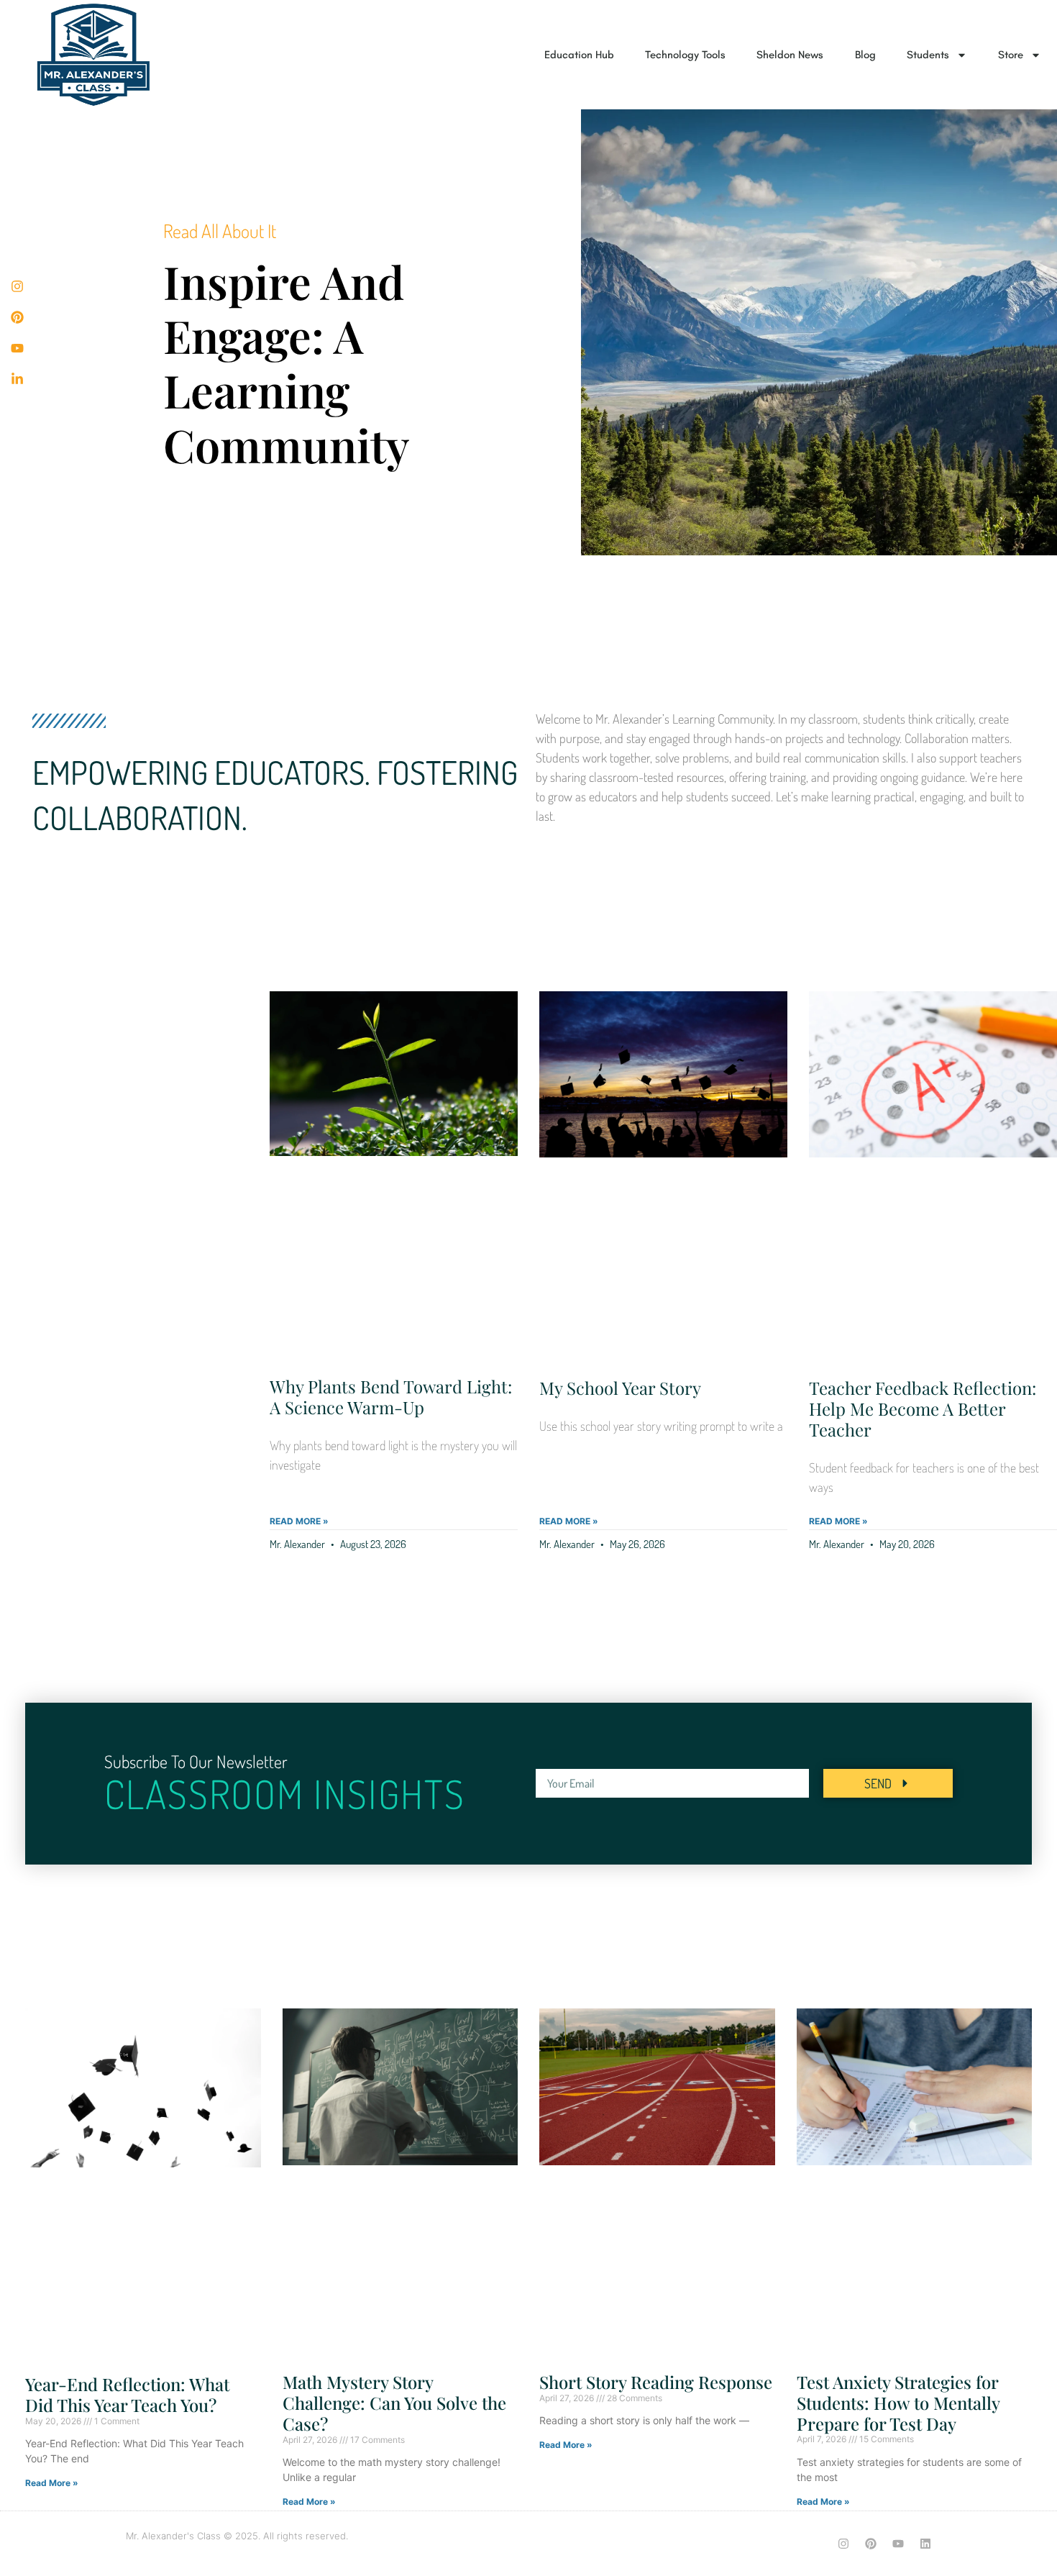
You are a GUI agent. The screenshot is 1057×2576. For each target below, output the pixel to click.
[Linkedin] (925, 2543)
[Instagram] (843, 2543)
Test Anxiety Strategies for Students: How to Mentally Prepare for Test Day (898, 2402)
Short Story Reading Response (655, 2381)
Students (928, 54)
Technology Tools (685, 54)
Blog (865, 54)
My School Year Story (620, 1387)
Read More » (299, 1521)
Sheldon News (789, 54)
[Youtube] (898, 2543)
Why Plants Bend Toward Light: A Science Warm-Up (391, 1397)
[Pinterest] (871, 2543)
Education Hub (579, 54)
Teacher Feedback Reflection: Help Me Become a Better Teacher (922, 1408)
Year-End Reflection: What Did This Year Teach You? (127, 2394)
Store (1010, 54)
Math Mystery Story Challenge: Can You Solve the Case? (394, 2402)
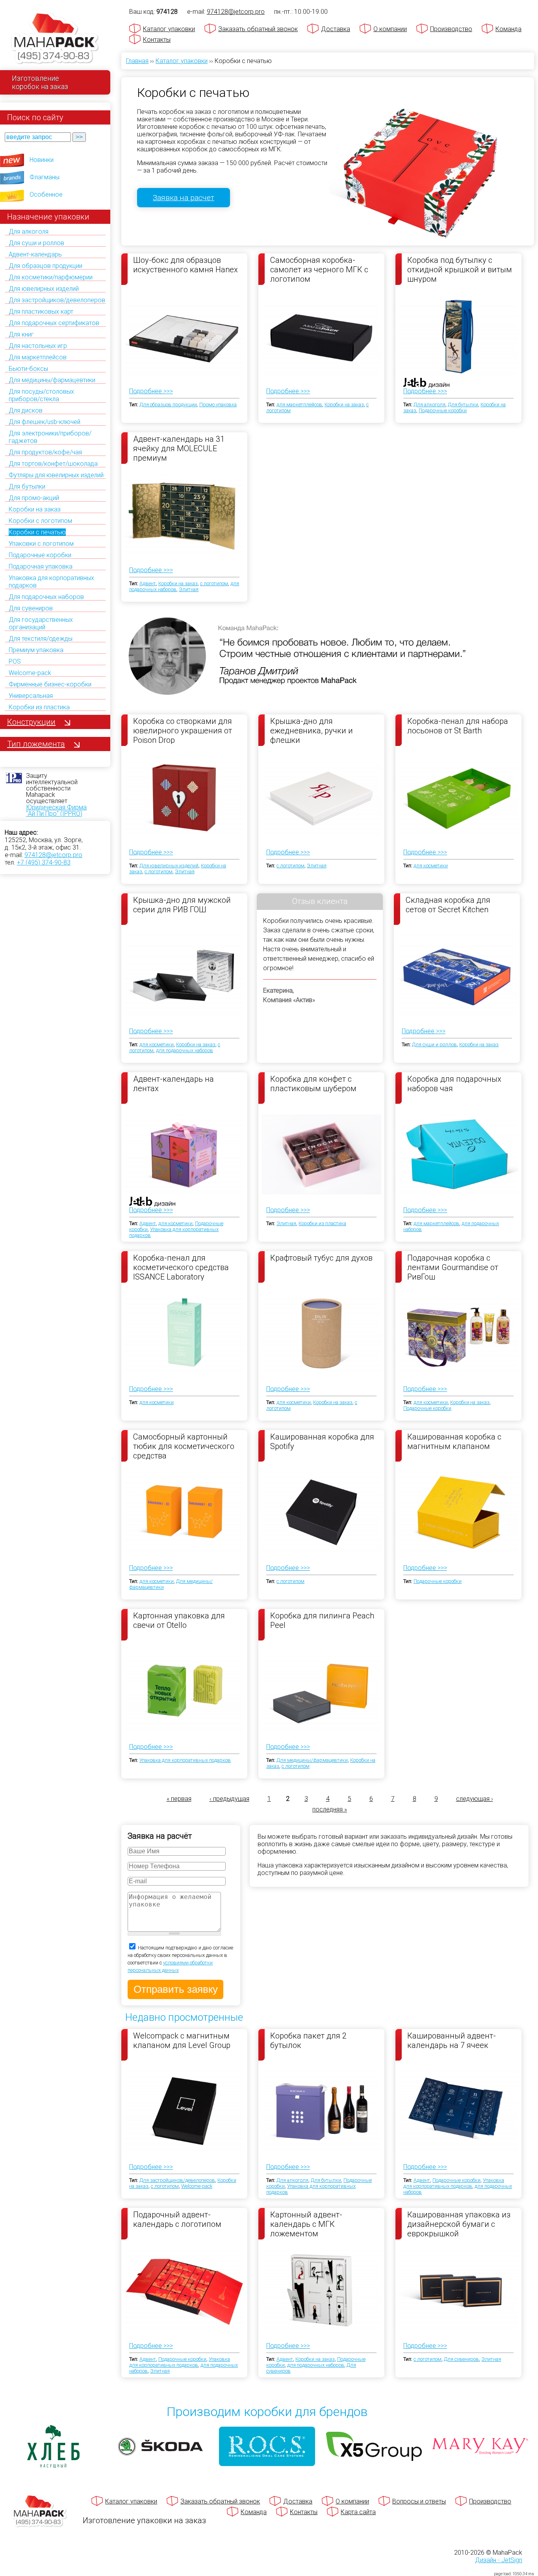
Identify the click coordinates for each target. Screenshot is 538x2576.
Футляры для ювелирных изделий (56, 475)
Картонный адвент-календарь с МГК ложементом (306, 2223)
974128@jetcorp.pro (53, 855)
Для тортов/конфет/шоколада (53, 463)
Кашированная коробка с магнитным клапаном (454, 1441)
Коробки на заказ (35, 509)
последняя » (329, 1809)
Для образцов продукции (45, 266)
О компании (390, 29)
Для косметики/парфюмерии (51, 277)
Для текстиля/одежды (40, 638)
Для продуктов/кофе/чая (45, 452)
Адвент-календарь (35, 254)
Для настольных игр (38, 346)
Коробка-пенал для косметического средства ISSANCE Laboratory (181, 1267)
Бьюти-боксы (28, 368)
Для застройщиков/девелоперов (57, 300)
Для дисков (26, 410)
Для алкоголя (28, 231)
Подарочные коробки (40, 555)
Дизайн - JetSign (498, 2560)
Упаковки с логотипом (41, 543)
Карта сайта (358, 2512)
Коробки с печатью (37, 532)
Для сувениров (31, 608)
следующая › (474, 1798)
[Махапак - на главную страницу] (55, 38)
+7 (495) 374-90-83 (43, 862)
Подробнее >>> (151, 391)
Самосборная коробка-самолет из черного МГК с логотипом (319, 269)
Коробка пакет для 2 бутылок (308, 2040)
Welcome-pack (30, 673)
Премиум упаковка (36, 650)
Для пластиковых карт (41, 311)
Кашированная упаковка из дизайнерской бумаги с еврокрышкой (458, 2223)
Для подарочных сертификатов (54, 323)
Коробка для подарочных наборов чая (454, 1083)
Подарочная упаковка (40, 566)
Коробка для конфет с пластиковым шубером (313, 1083)
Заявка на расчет (183, 197)
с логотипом (214, 583)
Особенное (46, 194)
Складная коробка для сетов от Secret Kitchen (448, 904)
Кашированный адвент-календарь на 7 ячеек (451, 2040)
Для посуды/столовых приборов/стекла (41, 395)
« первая (179, 1798)
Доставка (335, 29)
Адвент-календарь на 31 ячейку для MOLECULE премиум (178, 448)
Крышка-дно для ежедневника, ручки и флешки (311, 730)
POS (15, 661)
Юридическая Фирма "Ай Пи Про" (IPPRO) (56, 810)
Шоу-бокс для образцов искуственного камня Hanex (185, 264)
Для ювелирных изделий (44, 288)
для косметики (431, 866)
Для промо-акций (34, 498)
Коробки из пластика (39, 707)
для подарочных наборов (184, 1050)
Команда (508, 29)
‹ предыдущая (229, 1798)
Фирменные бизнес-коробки (50, 684)
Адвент (147, 583)
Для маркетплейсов (38, 357)
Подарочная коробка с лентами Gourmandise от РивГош (452, 1267)
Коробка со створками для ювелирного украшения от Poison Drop (182, 730)
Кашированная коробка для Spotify (322, 1441)
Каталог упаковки (169, 29)
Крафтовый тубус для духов (321, 1258)
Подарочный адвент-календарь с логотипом (177, 2219)
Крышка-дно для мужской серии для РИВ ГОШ (182, 904)
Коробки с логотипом (40, 520)
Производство (451, 29)
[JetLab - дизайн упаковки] (418, 429)
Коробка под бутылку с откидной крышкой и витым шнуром (459, 269)
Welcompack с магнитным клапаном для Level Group (181, 2040)
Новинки (42, 160)
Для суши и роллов (36, 243)
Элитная (189, 589)
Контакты (157, 39)
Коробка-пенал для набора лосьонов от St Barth (457, 725)
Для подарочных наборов (46, 597)
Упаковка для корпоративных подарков (185, 1760)
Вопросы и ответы (419, 2501)
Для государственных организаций (41, 623)
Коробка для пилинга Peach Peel (322, 1620)
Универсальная (31, 695)
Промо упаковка (218, 404)
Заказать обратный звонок (258, 29)
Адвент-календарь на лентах (173, 1083)
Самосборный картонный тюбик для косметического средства (183, 1446)
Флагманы (44, 177)
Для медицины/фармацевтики (52, 380)
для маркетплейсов (299, 404)
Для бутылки (27, 486)
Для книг (21, 334)
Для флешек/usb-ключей (44, 422)
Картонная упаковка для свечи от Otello (179, 1620)
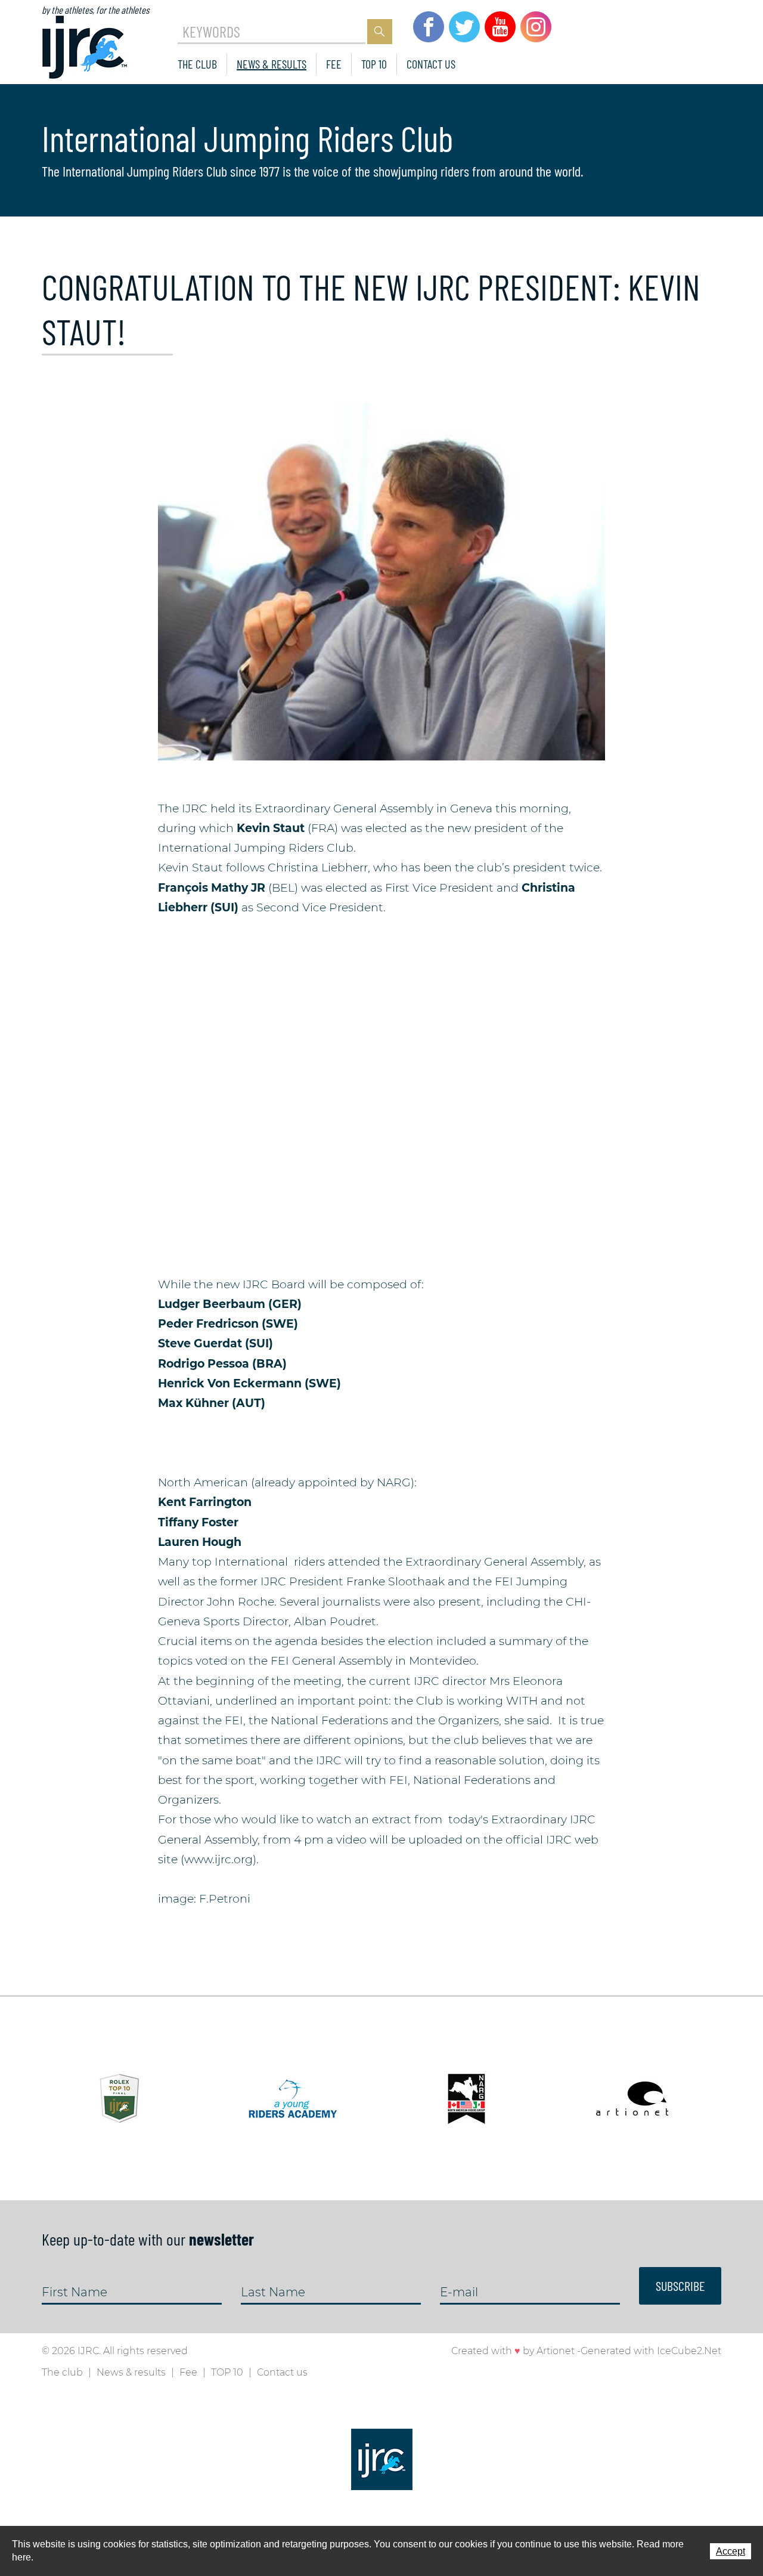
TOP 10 (374, 64)
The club (197, 64)
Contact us (431, 64)
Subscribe (680, 2285)
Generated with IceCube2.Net (651, 2351)
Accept (730, 2551)
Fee (334, 64)
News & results (271, 64)
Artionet (555, 2351)
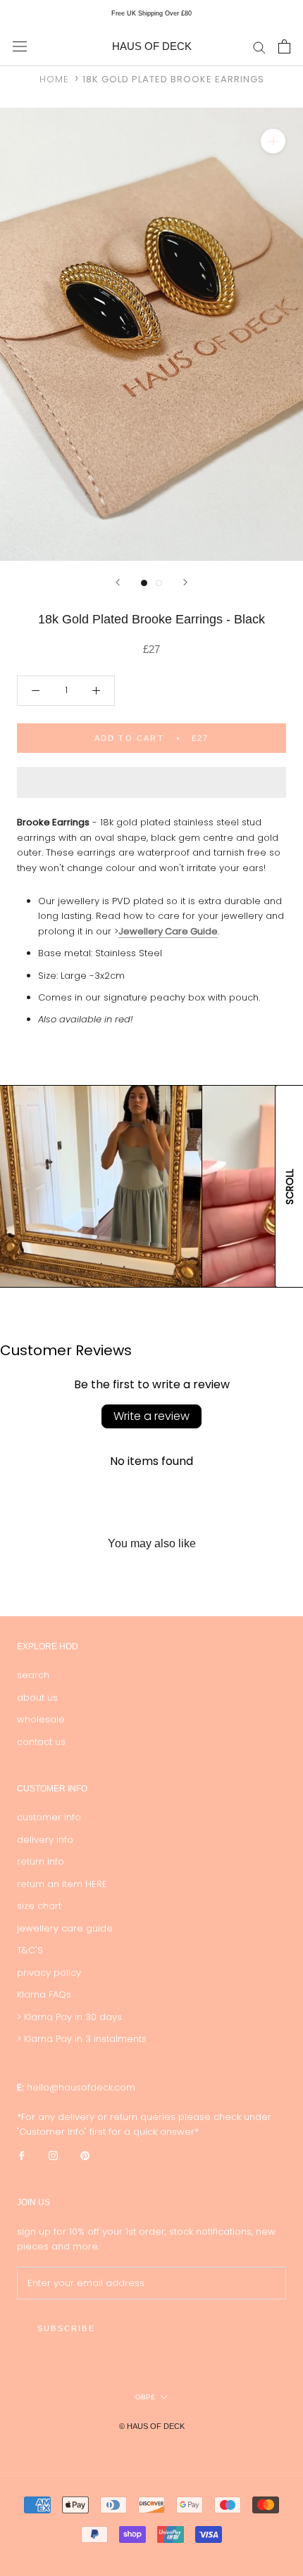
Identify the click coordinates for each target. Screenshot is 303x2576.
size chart (39, 1905)
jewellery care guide (65, 1928)
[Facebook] (21, 2154)
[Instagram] (53, 2154)
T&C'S (30, 1950)
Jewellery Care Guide (168, 931)
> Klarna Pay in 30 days (69, 2017)
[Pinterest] (84, 2154)
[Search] (259, 47)
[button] (151, 782)
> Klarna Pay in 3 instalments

══════════

## Aim of the task
Output every entry above exactly, minus the pictures.

## Reply
You are a GUI agent. The screenshot is 1057×2576. For each target below, output the pixel to click.
[Linkedin] (925, 2543)
[Instagram] (843, 2543)
Test Anxiety Strategies for Students: How to Mentally Prepare for Test Day (898, 2402)
Short Story Reading Response (655, 2381)
Students (928, 54)
Technology Tools (685, 54)
Blog (865, 54)
My School Year Story (620, 1387)
Read More » (299, 1521)
Sheldon News (789, 54)
[Youtube] (898, 2543)
Why Plants Bend Toward Light: A Science Warm-Up (391, 1397)
[Pinterest] (871, 2543)
Education Hub (579, 54)
Teacher Feedback Reflection: Help Me Become a Better Teacher (922, 1408)
Year-End Reflection: What Did This Year Teach You? (127, 2394)
Store (1010, 54)
Math Mystery Story Challenge: Can You Solve the Case? (394, 2402)
Identify the click coordinates for each target. Screenshot is 538x2576.
Футляры для ювелирных изделий (56, 475)
Картонный адвент-календарь с МГК ложементом (306, 2223)
974128@jetcorp.pro (53, 855)
Для тортов/конфет/шоколада (53, 463)
Кашированная коробка с магнитным клапаном (454, 1441)
Коробки на заказ (35, 509)
последняя » (329, 1809)
Для образцов продукции (45, 266)
О компании (390, 29)
Для косметики/парфюмерии (51, 277)
Для текстиля/одежды (40, 638)
Для продуктов/кофе/чая (45, 452)
Адвент-календарь (35, 254)
Для настольных игр (38, 346)
Коробка-пенал для косметического средства ISSANCE Laboratory (181, 1267)
Бьюти-боксы (28, 368)
Для застройщиков/девелоперов (57, 300)
Для дисков (26, 410)
Для алкоголя (28, 231)
Подарочные коробки (40, 555)
Дизайн - JetSign (498, 2560)
Упаковки с логотипом (41, 543)
Карта сайта (358, 2512)
Коробки с печатью (37, 532)
Для сувениров (31, 608)
следующая › (474, 1798)
[Махапак - на главную страницу] (55, 38)
+7 (495) 374-90-83 (43, 862)
Подробнее >>> (151, 391)
Самосборная коробка-самолет из черного МГК с логотипом (319, 269)
Коробка пакет для 2 бутылок (308, 2040)
Welcome-pack (30, 673)
Премиум упаковка (36, 650)
Для пластиковых карт (41, 311)
Кашированная упаковка из дизайнерской бумаги с еврокрышкой (458, 2223)
Для подарочных сертификатов (54, 323)
Коробка для подарочных наборов чая (454, 1083)
Подарочная упаковка (40, 566)
Коробка для конфет с пластиковым шубером (313, 1083)
Заявка на расчет (183, 197)
с логотипом (214, 583)
Особенное (46, 194)
Складная коробка для сетов от Secret Kitchen (448, 904)
Кашированный адвент-календарь на 7 ячеек (451, 2040)
Для посуды/столовых приборов/стекла (41, 395)
« первая (179, 1798)
Доставка (335, 29)
Адвент-календарь на 31 ячейку для MOLECULE премиум (178, 448)
Крышка-дно для ежедневника, ручки и флешки (311, 730)
POS (15, 661)
Юридическая Фирма "Ай Пи Про" (IPPRO) (56, 810)
Шоу-бокс для образцов искуственного камня Hanex (185, 264)
Для ювелирных изделий (44, 288)
для косметики (431, 866)
Для промо-акций (34, 498)
Коробки из пластика (39, 707)
для подарочных наборов (184, 1050)
Команда (508, 29)
‹ предыдущая (229, 1798)
Фирменные бизнес-коробки (50, 684)
Адвент (147, 583)
Для маркетплейсов (38, 357)
Подарочная коробка с лентами Gourmandise от РивГош (452, 1267)
Коробка со створками для ювелирного украшения от Poison Drop (182, 730)
Кашированная коробка для Spotify (322, 1441)
Каталог упаковки (169, 29)
Крафтовый тубус для духов (321, 1258)
Подарочный адвент-календарь с логотипом (177, 2219)
Крышка-дно для мужской серии для РИВ ГОШ (182, 904)
Коробки с логотипом (40, 520)
Производство (451, 29)
[JetLab - дизайн упаковки] (418, 429)
Коробка под бутылку с откидной крышкой и витым шнуром (459, 269)
Welcompack с магнитным клапаном для Level Group (181, 2040)
Новинки (42, 160)
Для суши и роллов (36, 243)
Элитная (189, 589)
Контакты (157, 39)
Коробка-пенал для набора лосьонов от St Barth (457, 725)
Для подарочных наборов (46, 597)
Упаковка для корпоративных подарков (185, 1760)
Вопросы и ответы (419, 2501)
Для государственных организаций (41, 623)
Коробка для пилинга Peach Peel (322, 1620)
Универсальная (31, 695)
Промо упаковка (218, 404)
Заказать обратный звонок (258, 29)
Адвент-календарь на лентах (173, 1083)
Самосборный картонный тюбик для косметического средства (183, 1446)
Флагманы (44, 177)
Для медицины/фармацевтики (52, 380)
для маркетплейсов (299, 404)
Для бутылки (27, 486)
Для книг (21, 334)
Для флешек/usb-ключей (44, 422)
Картонная упаковка для свечи от Otello (179, 1620)
TOP 10 (374, 64)
The club (197, 64)
Contact us (431, 64)
Subscribe (680, 2285)
Generated with IceCube2.Net (651, 2351)
Accept (730, 2551)
Fee (334, 64)
News & results (271, 64)
Artionet (555, 2351)
Identify the click coordinates for each target. Screenshot is 303x2576.
size chart (39, 1905)
jewellery care guide (65, 1928)
[Facebook] (21, 2154)
[Instagram] (53, 2154)
T&C'S (30, 1950)
Jewellery Care Guide (168, 931)
> Klarna Pay in 30 days (69, 2017)
[Pinterest] (84, 2154)
[Search] (259, 47)
[button] (151, 782)
> Klarna Pay in 3 instalments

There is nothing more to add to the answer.